Our challenge for [the students] was instead experience-based: how do we provide an education equal to what we were providing before? Gracie Corapi

Adapting classes to a remote model has been more challenging for some than others. Our biggest challenge came when we’d all settled into our new home “offices,” when we’d all learned the difference between day and night PJs, when the hard work of transition seemed to be leveling out. We have a professor with… a VHS addiction. The treatment: after a hilarious but ineffective attempt to hold an iPad up to an old, VHS-equipped TV, the ingenious professor scoured YouTube for comparable clips and even learned how to digitize their tapes. It’s not quarantine if you’re not learning new skills, right? 

It’s no surprise that our amazing students are already tech-savvy. Our challenge for them was instead experience-based: how do we provide an education equal to what we were providing before? As a millennial, I say this completely genuinely: the great thing about Gen Z, which describes our cohort, is that they have big ideas and they’re not afraid to share them. In classes, professors are asking and listening to students about how best to change assignments to fit the new landscape. Group projects are morphing. Final paper topics are changing in real time as the industry adapts around us. 

One of the great facets of the LA program is the internship component. All students are required to have one, and we worried that this would be a grand hurdle. But so far, everyone has adapted. While many students have been able to maintain their internship work remotely, those that haven’t are working with our program director on customized projects that keep them connected to the type of work that drew them to LA in the first place.  

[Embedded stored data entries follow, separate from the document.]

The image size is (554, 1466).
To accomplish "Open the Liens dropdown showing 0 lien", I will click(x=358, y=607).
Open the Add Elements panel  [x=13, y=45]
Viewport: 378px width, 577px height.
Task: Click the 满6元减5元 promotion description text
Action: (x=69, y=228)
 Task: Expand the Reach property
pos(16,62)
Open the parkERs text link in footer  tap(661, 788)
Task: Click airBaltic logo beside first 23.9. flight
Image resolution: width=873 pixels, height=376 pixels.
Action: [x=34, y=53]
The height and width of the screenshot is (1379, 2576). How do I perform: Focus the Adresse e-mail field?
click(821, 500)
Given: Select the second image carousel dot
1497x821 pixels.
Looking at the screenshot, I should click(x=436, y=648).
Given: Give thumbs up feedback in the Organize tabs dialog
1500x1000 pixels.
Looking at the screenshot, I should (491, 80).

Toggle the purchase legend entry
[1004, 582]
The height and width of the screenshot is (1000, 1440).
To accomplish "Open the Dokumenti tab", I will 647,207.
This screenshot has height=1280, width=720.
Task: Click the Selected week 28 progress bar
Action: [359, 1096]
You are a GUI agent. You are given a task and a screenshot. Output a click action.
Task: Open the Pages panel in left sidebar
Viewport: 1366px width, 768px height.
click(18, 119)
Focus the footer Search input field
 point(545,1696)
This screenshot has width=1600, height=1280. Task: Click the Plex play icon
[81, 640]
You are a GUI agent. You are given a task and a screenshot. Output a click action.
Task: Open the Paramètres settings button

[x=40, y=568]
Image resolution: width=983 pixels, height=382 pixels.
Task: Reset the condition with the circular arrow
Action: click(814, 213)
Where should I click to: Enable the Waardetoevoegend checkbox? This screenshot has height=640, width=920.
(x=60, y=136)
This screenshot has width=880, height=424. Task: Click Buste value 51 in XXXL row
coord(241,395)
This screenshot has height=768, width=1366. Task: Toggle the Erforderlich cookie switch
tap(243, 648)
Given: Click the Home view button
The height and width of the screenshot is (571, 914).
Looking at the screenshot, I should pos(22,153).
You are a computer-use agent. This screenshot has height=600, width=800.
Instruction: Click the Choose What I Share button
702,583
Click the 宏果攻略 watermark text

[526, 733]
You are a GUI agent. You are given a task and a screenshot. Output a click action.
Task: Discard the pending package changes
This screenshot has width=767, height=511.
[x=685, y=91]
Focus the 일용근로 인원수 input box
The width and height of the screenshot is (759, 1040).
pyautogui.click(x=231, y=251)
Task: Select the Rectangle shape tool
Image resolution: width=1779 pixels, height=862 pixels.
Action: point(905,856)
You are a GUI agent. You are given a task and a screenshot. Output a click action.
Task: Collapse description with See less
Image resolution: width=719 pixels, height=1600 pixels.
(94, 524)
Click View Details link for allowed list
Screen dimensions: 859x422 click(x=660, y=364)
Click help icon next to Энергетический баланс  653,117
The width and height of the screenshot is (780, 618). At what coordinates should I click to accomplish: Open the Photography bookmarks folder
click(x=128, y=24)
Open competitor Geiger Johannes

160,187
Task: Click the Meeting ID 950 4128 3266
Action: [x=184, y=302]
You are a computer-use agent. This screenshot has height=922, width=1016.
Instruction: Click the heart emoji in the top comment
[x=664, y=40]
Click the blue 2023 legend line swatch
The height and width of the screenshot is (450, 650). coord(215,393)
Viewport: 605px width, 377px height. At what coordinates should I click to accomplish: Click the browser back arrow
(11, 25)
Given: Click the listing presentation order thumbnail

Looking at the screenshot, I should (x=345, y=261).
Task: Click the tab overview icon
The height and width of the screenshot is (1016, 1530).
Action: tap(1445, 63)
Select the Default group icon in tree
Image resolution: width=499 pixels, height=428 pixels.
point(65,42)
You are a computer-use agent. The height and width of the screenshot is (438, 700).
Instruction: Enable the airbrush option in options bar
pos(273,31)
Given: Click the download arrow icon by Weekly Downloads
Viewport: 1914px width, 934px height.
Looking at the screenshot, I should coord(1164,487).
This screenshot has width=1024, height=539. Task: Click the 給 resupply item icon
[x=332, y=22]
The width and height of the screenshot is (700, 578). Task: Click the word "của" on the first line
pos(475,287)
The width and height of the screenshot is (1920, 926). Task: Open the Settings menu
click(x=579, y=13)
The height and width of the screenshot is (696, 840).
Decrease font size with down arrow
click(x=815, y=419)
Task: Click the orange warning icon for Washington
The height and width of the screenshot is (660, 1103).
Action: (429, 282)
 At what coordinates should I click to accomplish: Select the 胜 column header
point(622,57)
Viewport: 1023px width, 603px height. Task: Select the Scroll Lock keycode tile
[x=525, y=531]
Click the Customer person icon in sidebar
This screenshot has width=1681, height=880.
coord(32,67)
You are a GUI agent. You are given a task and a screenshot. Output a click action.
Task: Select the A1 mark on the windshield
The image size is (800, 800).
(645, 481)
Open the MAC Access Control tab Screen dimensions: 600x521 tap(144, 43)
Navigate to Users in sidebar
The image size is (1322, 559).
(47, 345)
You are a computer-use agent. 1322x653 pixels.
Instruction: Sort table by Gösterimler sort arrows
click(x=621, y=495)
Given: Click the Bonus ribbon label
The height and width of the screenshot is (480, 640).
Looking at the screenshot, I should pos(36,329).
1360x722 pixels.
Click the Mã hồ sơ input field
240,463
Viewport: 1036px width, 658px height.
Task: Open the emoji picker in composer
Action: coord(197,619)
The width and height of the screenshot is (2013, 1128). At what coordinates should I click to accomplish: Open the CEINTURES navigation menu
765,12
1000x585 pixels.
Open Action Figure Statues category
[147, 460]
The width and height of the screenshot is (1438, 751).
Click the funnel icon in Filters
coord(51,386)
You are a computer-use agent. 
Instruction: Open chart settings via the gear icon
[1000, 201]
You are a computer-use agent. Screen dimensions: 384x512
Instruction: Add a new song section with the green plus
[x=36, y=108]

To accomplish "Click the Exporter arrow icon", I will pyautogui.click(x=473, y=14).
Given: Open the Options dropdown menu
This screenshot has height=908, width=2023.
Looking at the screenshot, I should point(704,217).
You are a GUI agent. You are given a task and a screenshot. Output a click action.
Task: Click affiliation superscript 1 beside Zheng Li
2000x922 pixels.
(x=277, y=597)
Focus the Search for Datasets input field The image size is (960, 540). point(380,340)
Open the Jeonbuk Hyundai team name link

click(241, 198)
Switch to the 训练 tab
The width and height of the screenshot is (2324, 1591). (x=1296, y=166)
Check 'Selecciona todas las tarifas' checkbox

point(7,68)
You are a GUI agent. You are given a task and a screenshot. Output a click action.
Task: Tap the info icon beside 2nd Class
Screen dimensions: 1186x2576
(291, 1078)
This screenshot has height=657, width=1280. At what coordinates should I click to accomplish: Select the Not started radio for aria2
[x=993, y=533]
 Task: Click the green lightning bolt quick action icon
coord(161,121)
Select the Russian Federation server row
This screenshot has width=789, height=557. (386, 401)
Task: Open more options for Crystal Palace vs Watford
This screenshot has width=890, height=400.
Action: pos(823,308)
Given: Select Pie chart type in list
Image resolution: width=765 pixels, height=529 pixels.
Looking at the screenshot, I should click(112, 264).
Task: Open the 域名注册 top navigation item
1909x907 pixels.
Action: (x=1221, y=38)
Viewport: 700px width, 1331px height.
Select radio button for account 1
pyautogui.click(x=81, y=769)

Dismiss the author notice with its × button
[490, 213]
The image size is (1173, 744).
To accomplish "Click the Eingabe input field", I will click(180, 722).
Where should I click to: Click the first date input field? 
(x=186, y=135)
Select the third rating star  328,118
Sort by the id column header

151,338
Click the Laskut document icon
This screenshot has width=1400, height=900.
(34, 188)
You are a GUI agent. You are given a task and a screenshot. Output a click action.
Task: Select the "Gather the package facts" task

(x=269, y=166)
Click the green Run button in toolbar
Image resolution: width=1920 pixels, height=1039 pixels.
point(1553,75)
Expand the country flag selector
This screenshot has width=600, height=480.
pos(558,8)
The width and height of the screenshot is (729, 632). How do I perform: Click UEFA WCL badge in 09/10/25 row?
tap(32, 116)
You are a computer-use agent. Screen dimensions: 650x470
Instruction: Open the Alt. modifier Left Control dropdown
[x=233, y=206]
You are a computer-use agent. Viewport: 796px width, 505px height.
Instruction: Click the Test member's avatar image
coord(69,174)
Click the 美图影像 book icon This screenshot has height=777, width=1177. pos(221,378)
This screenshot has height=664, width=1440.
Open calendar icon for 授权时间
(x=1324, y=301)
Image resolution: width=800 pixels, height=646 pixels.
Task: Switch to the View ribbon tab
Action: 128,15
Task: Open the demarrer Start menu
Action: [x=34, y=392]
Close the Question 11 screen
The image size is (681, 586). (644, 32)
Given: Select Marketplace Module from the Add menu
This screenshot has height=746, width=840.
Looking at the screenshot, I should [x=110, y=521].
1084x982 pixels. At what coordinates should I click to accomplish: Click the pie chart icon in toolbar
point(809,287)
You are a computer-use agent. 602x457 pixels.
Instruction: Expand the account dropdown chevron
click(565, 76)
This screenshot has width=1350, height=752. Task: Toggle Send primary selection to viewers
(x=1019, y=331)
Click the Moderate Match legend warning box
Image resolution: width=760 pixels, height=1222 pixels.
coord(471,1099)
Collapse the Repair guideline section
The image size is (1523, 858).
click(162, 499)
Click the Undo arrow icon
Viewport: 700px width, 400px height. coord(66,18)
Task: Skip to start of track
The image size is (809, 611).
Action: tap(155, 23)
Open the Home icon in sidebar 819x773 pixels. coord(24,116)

On the administrative side, we’re collaborating with our student workers on multiple fronts: what do you and your peers need from us? What do you want from us? What does support look like now, and what does the LA experience look like when you’re not even in LA? We created “Virtual LA” for the cohort, a constantly-growing source of online museum tours, livecam music, plus photos and stories of the city’s history and LA-set movie recommendations from faculty and staff. There’s more where that came from: we’re working on industry and craft book recommendations, an NYULA cookbook, and we’re in early discussions about a Zoom talent show. 

A couple of our ongoing projects are adapting too: our big event, the Hollywood Sustainability Summit, is going digital on May 16th. Our mentorship program continues by phone and Facetime. But now we have student-led movie nights and support groups, too. Our small staff is doing 1:1 student check-ins, and we’re dedicated to creating even more community as we go along. 

So far, so good. Nothing is easy in this kind of transition, and no one is really loving it. But NYULA, true to our city, has a sunny outlook. We’re finding unexpected opportunities in the remote world. That said, I am looking forward to returning to our NYULA home on Fairfax. I don’t have sunset views and a Brita filter at home, and I can’t take one more second of Tiger King.